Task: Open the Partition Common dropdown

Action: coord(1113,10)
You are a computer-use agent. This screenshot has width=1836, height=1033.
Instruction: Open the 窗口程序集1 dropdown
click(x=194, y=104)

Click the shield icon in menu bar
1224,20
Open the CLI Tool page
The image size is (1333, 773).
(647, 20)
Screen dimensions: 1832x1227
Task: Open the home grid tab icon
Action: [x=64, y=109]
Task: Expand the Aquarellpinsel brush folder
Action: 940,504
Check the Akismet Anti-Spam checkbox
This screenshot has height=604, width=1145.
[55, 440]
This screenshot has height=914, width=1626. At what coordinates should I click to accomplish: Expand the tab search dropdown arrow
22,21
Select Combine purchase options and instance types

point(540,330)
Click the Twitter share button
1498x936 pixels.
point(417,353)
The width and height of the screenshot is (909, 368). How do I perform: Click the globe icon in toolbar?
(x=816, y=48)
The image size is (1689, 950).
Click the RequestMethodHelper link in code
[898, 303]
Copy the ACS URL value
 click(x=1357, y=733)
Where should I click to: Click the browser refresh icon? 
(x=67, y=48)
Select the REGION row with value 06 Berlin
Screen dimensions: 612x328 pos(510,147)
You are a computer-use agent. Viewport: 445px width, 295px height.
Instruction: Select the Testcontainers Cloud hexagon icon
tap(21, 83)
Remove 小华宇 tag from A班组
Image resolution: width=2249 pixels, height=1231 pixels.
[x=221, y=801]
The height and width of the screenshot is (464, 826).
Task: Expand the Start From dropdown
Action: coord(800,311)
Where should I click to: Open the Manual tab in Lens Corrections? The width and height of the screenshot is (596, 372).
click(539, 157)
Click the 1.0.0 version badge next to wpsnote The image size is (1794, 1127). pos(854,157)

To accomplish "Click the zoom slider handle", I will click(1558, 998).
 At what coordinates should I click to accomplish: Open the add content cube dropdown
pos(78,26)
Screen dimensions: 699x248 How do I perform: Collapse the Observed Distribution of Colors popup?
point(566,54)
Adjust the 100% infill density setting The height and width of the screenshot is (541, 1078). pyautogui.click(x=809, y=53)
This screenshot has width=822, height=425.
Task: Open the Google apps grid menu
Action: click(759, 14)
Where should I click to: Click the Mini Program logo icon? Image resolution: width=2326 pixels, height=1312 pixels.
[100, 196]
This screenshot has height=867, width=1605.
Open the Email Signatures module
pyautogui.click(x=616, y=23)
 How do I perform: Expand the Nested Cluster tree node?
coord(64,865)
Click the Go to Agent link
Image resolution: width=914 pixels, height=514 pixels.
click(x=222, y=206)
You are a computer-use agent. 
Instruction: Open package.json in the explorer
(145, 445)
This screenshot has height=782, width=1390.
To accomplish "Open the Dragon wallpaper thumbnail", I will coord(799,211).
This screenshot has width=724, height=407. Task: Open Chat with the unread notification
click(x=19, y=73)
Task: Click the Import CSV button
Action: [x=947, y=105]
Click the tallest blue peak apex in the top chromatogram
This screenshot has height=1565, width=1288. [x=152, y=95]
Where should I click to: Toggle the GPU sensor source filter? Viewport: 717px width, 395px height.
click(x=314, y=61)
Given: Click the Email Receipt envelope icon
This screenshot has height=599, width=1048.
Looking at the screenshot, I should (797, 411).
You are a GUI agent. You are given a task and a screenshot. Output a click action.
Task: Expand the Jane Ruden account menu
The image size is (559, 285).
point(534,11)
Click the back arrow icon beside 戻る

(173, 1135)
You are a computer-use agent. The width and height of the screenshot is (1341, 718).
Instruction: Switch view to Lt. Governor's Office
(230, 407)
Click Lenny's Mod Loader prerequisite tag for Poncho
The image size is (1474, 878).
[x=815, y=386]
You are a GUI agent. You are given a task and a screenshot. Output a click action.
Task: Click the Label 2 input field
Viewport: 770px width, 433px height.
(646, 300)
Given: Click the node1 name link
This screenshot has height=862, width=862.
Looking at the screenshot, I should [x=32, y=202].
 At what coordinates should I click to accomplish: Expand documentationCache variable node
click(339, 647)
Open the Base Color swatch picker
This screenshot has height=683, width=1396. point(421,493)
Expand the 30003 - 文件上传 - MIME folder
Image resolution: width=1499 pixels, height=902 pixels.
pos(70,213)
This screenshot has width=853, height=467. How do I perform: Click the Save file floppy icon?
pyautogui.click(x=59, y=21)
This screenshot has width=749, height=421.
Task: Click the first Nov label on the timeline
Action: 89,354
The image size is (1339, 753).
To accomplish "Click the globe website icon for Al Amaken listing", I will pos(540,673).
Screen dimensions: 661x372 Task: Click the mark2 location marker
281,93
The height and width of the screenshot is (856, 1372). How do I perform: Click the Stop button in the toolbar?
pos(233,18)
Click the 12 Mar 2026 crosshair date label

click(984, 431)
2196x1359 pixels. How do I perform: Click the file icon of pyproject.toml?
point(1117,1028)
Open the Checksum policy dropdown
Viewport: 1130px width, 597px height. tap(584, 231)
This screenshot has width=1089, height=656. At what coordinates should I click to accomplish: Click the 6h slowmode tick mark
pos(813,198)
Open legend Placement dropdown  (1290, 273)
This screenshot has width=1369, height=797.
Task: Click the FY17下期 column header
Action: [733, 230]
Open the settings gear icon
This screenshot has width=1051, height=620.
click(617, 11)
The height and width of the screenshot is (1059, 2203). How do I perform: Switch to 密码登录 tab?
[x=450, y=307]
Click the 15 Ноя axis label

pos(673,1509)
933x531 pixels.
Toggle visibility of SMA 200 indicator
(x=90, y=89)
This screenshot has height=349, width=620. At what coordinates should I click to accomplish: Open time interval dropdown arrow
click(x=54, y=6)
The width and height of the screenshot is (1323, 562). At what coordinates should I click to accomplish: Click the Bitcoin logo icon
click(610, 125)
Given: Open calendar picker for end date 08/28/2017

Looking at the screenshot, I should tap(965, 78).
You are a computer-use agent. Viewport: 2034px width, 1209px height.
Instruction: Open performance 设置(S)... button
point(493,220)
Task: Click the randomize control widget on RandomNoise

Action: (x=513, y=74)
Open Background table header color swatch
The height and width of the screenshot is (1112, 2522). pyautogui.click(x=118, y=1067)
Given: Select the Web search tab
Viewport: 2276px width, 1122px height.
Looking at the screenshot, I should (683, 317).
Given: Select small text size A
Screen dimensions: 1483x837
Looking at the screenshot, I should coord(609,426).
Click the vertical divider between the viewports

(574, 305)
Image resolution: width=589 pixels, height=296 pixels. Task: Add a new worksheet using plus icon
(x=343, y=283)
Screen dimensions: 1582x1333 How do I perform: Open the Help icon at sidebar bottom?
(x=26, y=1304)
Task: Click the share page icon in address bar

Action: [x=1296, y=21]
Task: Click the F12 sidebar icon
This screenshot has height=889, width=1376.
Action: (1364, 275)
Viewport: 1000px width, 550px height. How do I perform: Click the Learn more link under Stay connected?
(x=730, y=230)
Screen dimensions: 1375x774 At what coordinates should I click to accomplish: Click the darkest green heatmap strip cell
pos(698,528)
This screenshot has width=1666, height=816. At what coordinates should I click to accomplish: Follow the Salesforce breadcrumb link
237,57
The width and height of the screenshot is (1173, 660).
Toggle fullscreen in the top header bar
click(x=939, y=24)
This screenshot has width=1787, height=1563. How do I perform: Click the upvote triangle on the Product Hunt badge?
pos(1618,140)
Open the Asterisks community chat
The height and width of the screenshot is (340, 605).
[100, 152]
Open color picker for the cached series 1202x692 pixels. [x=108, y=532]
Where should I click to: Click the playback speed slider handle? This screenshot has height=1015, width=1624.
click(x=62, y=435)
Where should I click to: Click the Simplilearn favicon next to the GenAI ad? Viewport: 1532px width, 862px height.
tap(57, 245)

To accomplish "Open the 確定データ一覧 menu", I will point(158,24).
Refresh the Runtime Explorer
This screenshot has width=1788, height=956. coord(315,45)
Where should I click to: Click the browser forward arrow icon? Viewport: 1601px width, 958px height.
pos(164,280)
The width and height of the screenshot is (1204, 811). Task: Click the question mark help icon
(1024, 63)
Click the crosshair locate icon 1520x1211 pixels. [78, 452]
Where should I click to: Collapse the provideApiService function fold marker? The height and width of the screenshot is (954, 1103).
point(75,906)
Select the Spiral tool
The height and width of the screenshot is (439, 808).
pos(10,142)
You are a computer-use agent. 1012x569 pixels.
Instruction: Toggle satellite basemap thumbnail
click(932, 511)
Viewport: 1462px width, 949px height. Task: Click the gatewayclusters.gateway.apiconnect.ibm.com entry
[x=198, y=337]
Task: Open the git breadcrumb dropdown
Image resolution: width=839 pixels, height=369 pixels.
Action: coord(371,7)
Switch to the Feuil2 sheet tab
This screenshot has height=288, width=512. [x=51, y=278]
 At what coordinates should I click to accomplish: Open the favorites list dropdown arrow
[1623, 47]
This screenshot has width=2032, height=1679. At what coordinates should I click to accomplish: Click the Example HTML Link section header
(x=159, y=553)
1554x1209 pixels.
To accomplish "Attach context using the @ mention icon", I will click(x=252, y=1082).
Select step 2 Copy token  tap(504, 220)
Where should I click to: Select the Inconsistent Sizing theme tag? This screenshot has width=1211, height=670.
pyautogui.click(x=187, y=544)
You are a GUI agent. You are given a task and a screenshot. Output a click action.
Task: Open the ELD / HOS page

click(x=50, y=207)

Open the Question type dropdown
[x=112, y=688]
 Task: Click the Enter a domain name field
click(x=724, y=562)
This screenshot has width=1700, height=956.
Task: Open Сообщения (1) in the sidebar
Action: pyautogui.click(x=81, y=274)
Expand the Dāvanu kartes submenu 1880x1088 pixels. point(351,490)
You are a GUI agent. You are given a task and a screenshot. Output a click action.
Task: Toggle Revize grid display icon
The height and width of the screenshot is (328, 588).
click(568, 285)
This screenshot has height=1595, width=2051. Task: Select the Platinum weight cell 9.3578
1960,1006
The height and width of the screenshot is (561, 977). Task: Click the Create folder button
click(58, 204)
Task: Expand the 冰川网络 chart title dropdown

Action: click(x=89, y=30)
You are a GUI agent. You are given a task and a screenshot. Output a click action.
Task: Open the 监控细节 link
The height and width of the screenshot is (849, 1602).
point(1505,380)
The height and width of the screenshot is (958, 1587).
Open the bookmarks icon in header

= Problem details =
Beginning with the first line above, could you copy every line exactly, up to and including the one with "You are a computer-use agent. Viewport: 445px"?

= Problem solution =
Task: Open the Partition Common dropdown

Action: coord(1113,10)
You are a computer-use agent. This screenshot has width=1836, height=1033.
Instruction: Open the 窗口程序集1 dropdown
click(x=194, y=104)

Click the shield icon in menu bar
1224,20
Open the CLI Tool page
The image size is (1333, 773).
(647, 20)
Screen dimensions: 1832x1227
Task: Open the home grid tab icon
Action: [x=64, y=109]
Task: Expand the Aquarellpinsel brush folder
Action: 940,504
Check the Akismet Anti-Spam checkbox
This screenshot has height=604, width=1145.
[55, 440]
This screenshot has height=914, width=1626. At what coordinates should I click to accomplish: Expand the tab search dropdown arrow
22,21
Select Combine purchase options and instance types

point(540,330)
Click the Twitter share button
1498x936 pixels.
point(417,353)
The width and height of the screenshot is (909, 368). How do I perform: Click the globe icon in toolbar?
(x=816, y=48)
The image size is (1689, 950).
Click the RequestMethodHelper link in code
[898, 303]
Copy the ACS URL value
 click(x=1357, y=733)
Where should I click to: Click the browser refresh icon? 
(x=67, y=48)
Select the REGION row with value 06 Berlin
Screen dimensions: 612x328 pos(510,147)
You are a computer-use agent. Viewport: 445px width, 295px height.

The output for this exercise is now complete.